J’aurais avant tout travaillé à bâtir un véritable héritage pour ces Jeux. C’est une chance de les accueillir, mais qu’en fait-on une fois passé l’événement ? Le pire serait de refermer une parenthèse, alors que ces JOP doivent servir de tremplin pour la démocratisation du sport en France.
Nous devons monter le budget du sport à 1 % du PIB, et lancer une grande concertation pour construire une loi-cadre. Ces jeux ne seront populaires que si 2024 devient une année charnière dans l’accès à la pratique sportive, dans l’amélioration de la situation des clubs et associations, dans la création d’un statut du bénévole et la diffusion d’idées neuves.
Des enfants vont découvrir cette année des disciplines très peu médiatisées. Ils vont se prendre de passion pour. Va-t-on leur permettre de les pratiquer dès la rentrée et de s’ouvrir au monde à travers elles ? Le sport doit faire l’objet d’un débat et d’un combat politique pour son développement. Il ne peut pas être séparé du reste des politiques sociales et ne doit pas servir à exclure, mais bien au contraire à inclure.
Quel est votre meilleur souvenir des Jeux ?
C’est un match de basket en fauteuils roulants à Sydney en 2000. C’était magnifique et cela m’a beaucoup ému. J’ai d’ailleurs été la première ministre des Sports française à venir assister à des jeux Paralympiques. La grande nageuse handisport Béatrice Hess souligne souvent que les jeux de Sydney ont constitué une étape clé dans le développement du parasport. C’est un très grand souvenir pour moi. Et j’ai bien sûr en tête les exploits de l’Algérienne Hassiba Boulmerka et son combat féministe contre tous les réactionnaires.
Qu’allez-vous faire pendant ces Jeux ?
Je vais suivre les épreuves devant mon écran et apprécier ce moment de plaisir partagé devant l’exploit sportif, tout en ayant un regard critique sur ces JOP. Il y a du progrès : ils sont les premiers à atteindre la parité hommes-femmes au niveau des athlètes.

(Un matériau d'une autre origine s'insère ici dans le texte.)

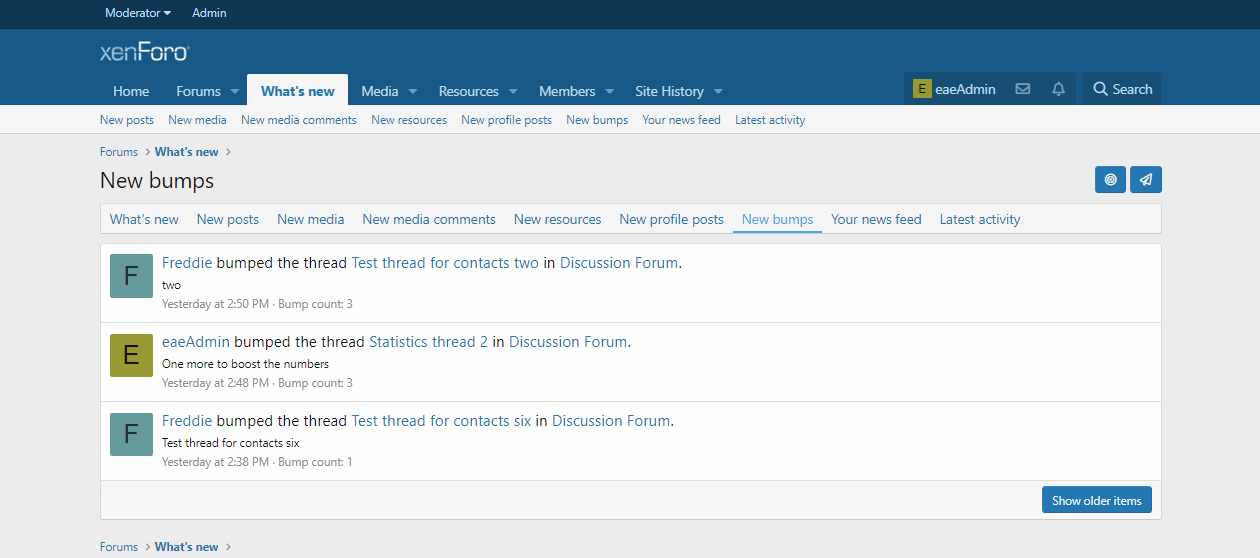The image size is (1260, 558).
Task: Select the New profile posts tab
Action: point(671,219)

Mais ils laissent de côté toute une partie de l’humanité, faute de réflexions et démarches suffisantes du CIO pour lutter contre les entraves faites aux athlètes, qu’il s’agisse de l’interdiction de la pratique féminine dans certains pays ou d’un manque de moyens dans d’autres.
Vous ne croyez pas à la neutralité des JOP ?
Mais certainement pas. Je récuse cette idée. Il ne s’agit pas d’un tournoi avec de simples spectateurs. Les Jeux sont toujours l’occasion d’interroger l’humanité et l’état du monde, ils sont toujours traversés de contradictions et de mobilisations, avec des athlètes qui s’affirment en tant que citoyens.
Ne soyons pas naïfs : les États organisateurs s’en servent comme d’une vitrine masquant bien souvent la réalité de leur pays. Je défends d’ailleurs la création d’une agence internationale pour revoir les critères d’attribution de toutes les grandes compétitions, prenant en compte l’aspect démocratique, social, écologique et féministe.
Et nous devons réfléchir à des cofinancements entre les États permettant à tous les pays, quelle que soit leur richesse, d’accueillir les Jeux. La France s’honorerait à prendre une telle initiative cette année.
À quelle épreuve auriez-vous aimé concourir si vous aviez été athlète ?
J’aime les sports collectifs, mais je crois que j’aurais adoré être sur un terrain d’athlétisme, où l’individu semble fondamentalement seul face à ses propres limites. Et je vais choisir le saut en hauteur, tant la notion de dépassement y est palpable !
Qui auriez-vous choisi pour allumer la flamme ?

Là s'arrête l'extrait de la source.